[bnc]

class Key
{
};

Key& make_key()
{
   return Key();
}

Key& key = make_key();
Key key1 = make_key();

Key make_key()
{
   return Key();
}

Key& key3 = make_key();
Key key4 = make_key();

Key& make_key()
{
    Key k;
    return k;
}

Key& key5 = make_key();
Key key6 = make_key();

Key make_key()
{
    key k;
    return k;
}

key& key7 = make_key();
Key key8 = make_key();

Can somebody please explain these scenarios.. not able to understand ... Thankyou

[sepp2k]

All of those except key4 and key8 invoke undefined behavior.

Key& make_key()
{
   return Key();
}

Here you're creating a temporary object by invoking the Key() constructor and then returning a reference to that object. Since the temporary object will be destroyed right away, the behavior of accessing that reference will be undefined.

Key make_key()
{
   return Key();
}

Here you're creating a temporary object by invoking the Key() constructor and then returning a copy of that object. This is fine.

Key& key3 = make_key();

Here you're using make_key to create a temporary object and then storing a reference to it in key3. Accessing key3 will invoke UB for the same reasons described above.

Key key4 = make_key();

Here you're storing a copy of the object created by make_key in key4. This is fine.

Key& make_key()
{
    Key k;
    return k;
}

Here you're creating a Key object as a local variable and returning a reference to it. Since local variables are destroyed when the function returns, this is as undefined as returning a reference to a temporary object.

----------------------------------------

• [EXERCISE SET]:
A – Could you print the whole forum thread above about C++ functions that return a Key?
B – Would you output the lines of the listing below, from the line with "Given: Click the icon beside 数字化智慧园区建设实施方案43页" up to and including its final line, and omit the pictures?

Screenshot and document pointing data

----------------------------------------

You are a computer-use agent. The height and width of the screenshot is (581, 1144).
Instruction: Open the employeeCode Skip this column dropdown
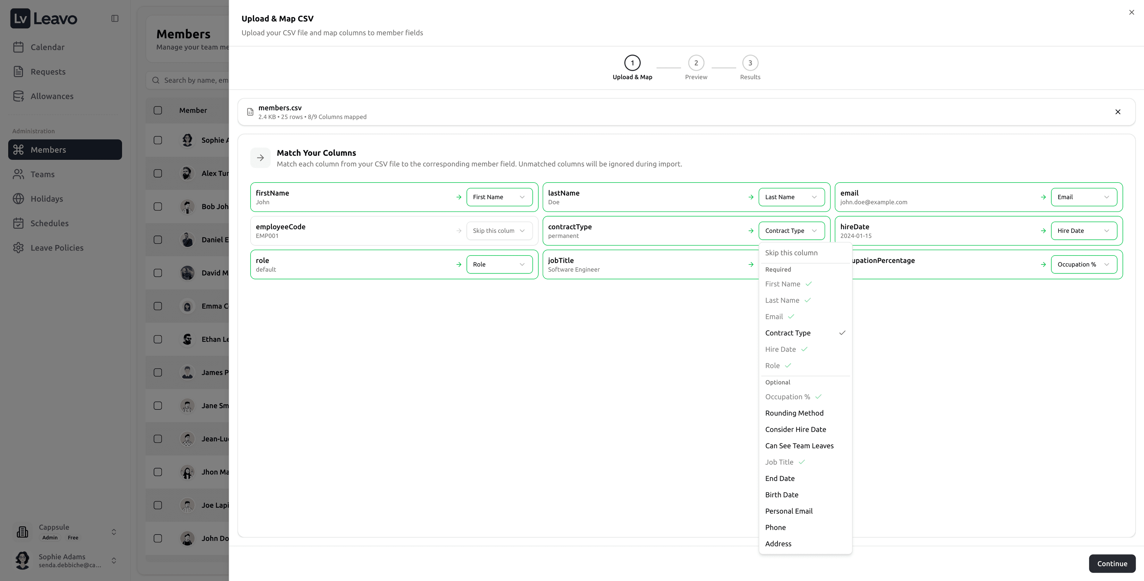(x=499, y=231)
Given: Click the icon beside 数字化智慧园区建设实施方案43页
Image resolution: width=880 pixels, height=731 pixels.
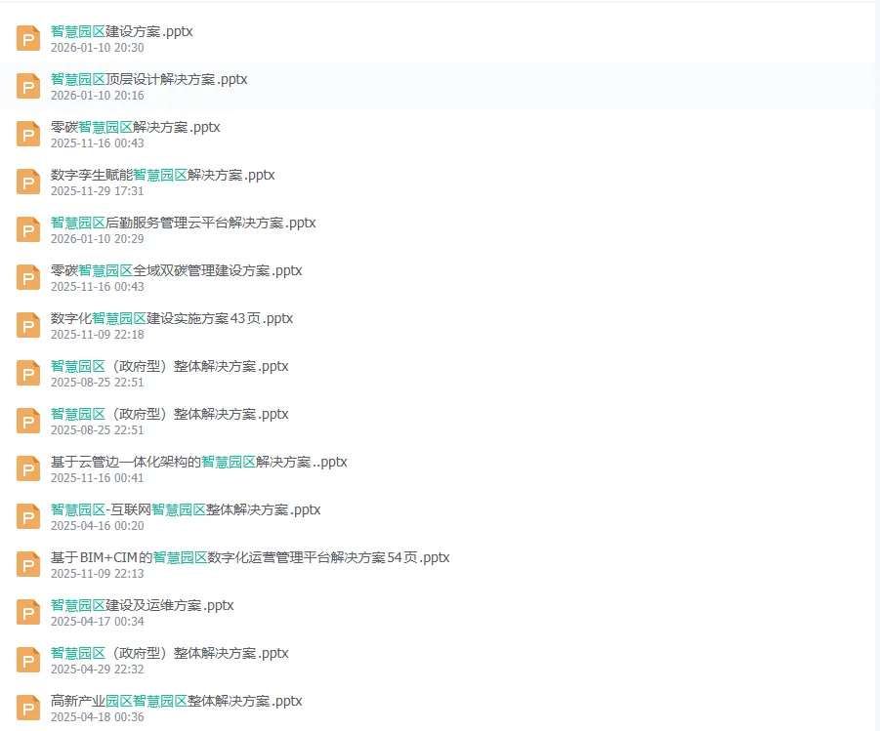Looking at the screenshot, I should 27,325.
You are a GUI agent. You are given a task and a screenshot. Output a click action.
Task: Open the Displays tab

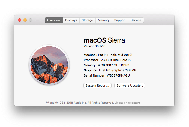pos(71,20)
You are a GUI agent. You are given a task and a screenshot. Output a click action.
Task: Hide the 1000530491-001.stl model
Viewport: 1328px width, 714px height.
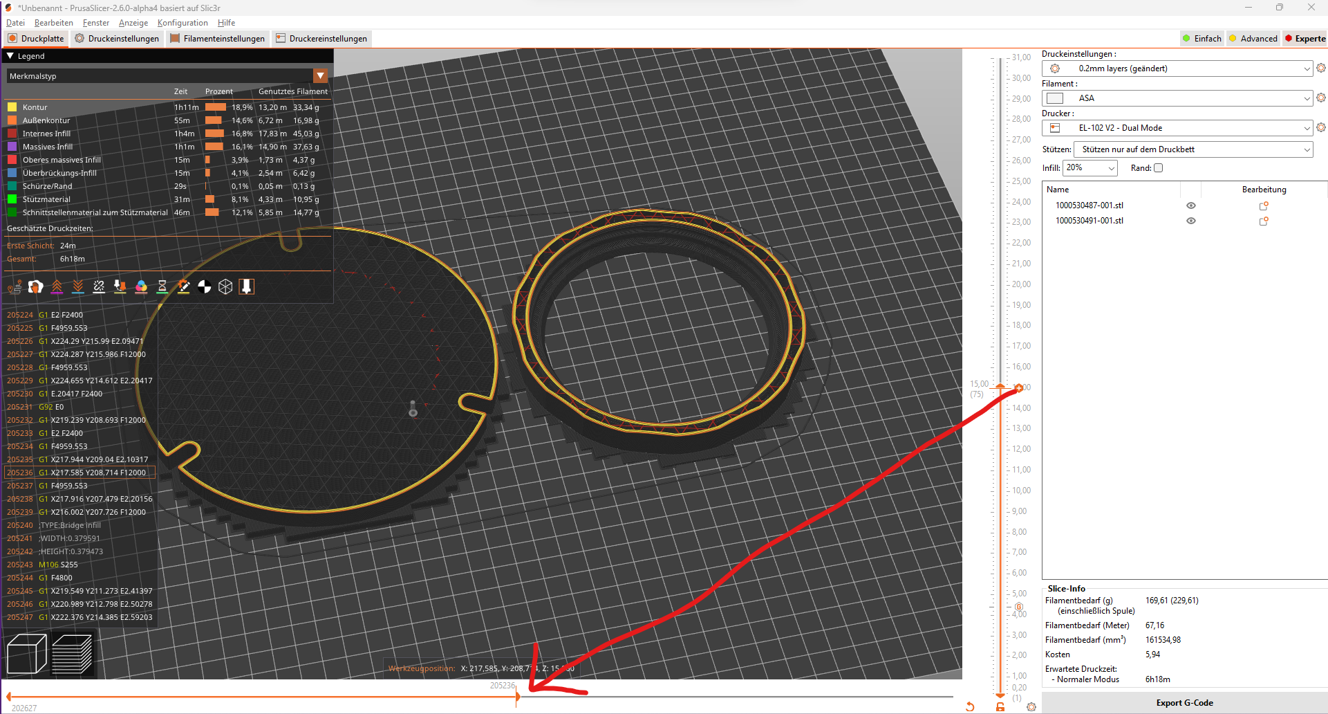[x=1191, y=221]
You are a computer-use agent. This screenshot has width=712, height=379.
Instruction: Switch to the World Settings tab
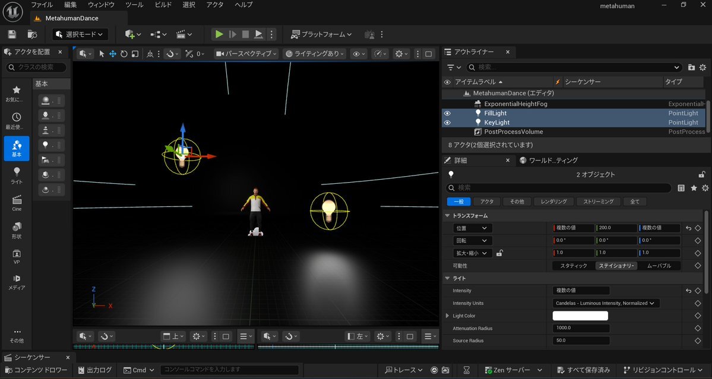[x=548, y=160]
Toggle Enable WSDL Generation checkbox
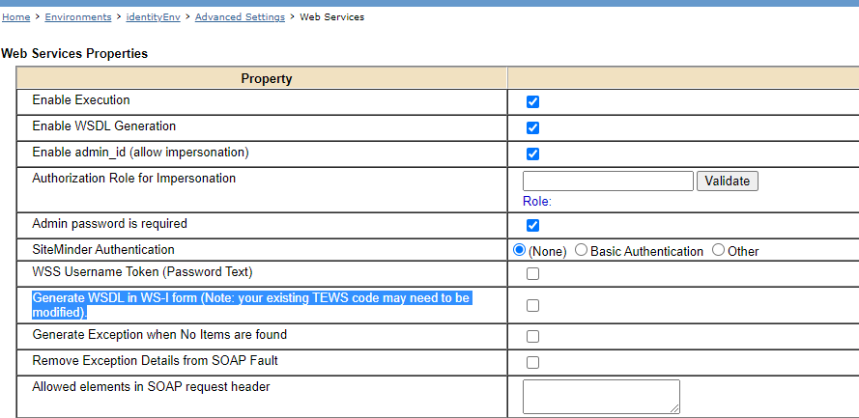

----------------------------------------

• [EXPECTED RESULTS]:
A –
[bnc]

class Key
{
};

Key& make_key()
{
   return Key();
}

Key& key = make_key();
Key key1 = make_key();

Key make_key()
{
   return Key();
}

Key& key3 = make_key();
Key key4 = make_key();

Key& make_key()
{
    Key k;
    return k;
}

Key& key5 = make_key();
Key key6 = make_key();

Key make_key()
{
    key k;
    return k;
}

key& key7 = make_key();
Key key8 = make_key();

Can somebody please explain these scenarios.. not able to understand ... Thankyou

[sepp2k]

All of those except key4 and key8 invoke undefined behavior.

Key& make_key()
{
   return Key();
}

Here you're creating a temporary object by invoking the Key() constructor and then returning a reference to that object. Since the temporary object will be destroyed right away, the behavior of accessing that reference will be undefined.

Key make_key()
{
   return Key();
}

Here you're creating a temporary object by invoking the Key() constructor and then returning a copy of that object. This is fine.

Key& key3 = make_key();

Here you're using make_key to create a temporary object and then storing a reference to it in key3. Accessing key3 will invoke UB for the same reasons described above.

Key key4 = make_key();

Here you're storing a copy of the object created by make_key in key4. This is fine.

Key& make_key()
{
    Key k;
    return k;
}

Here you're creating a Key object as a local variable and returning a reference to it. Since local variables are destroyed when the function returns, this is as undefined as returning a reference to a temporary object.

B –
Given: Click the icon beside 数字化智慧园区建设实施方案43页
Image resolution: width=880 pixels, height=731 pixels.
Looking at the screenshot, I should 27,325.
You are a GUI agent. You are given a task and a screenshot. Output a click action.
Task: Open the Displays tab

pos(71,20)
You are a GUI agent. You are given a task and a screenshot. Output a click action.
Task: Hide the 1000530491-001.stl model
Viewport: 1328px width, 714px height.
[x=1191, y=221]
You are a computer-use agent. This screenshot has width=712, height=379.
Instruction: Switch to the World Settings tab
[x=548, y=160]
Toggle Enable WSDL Generation checkbox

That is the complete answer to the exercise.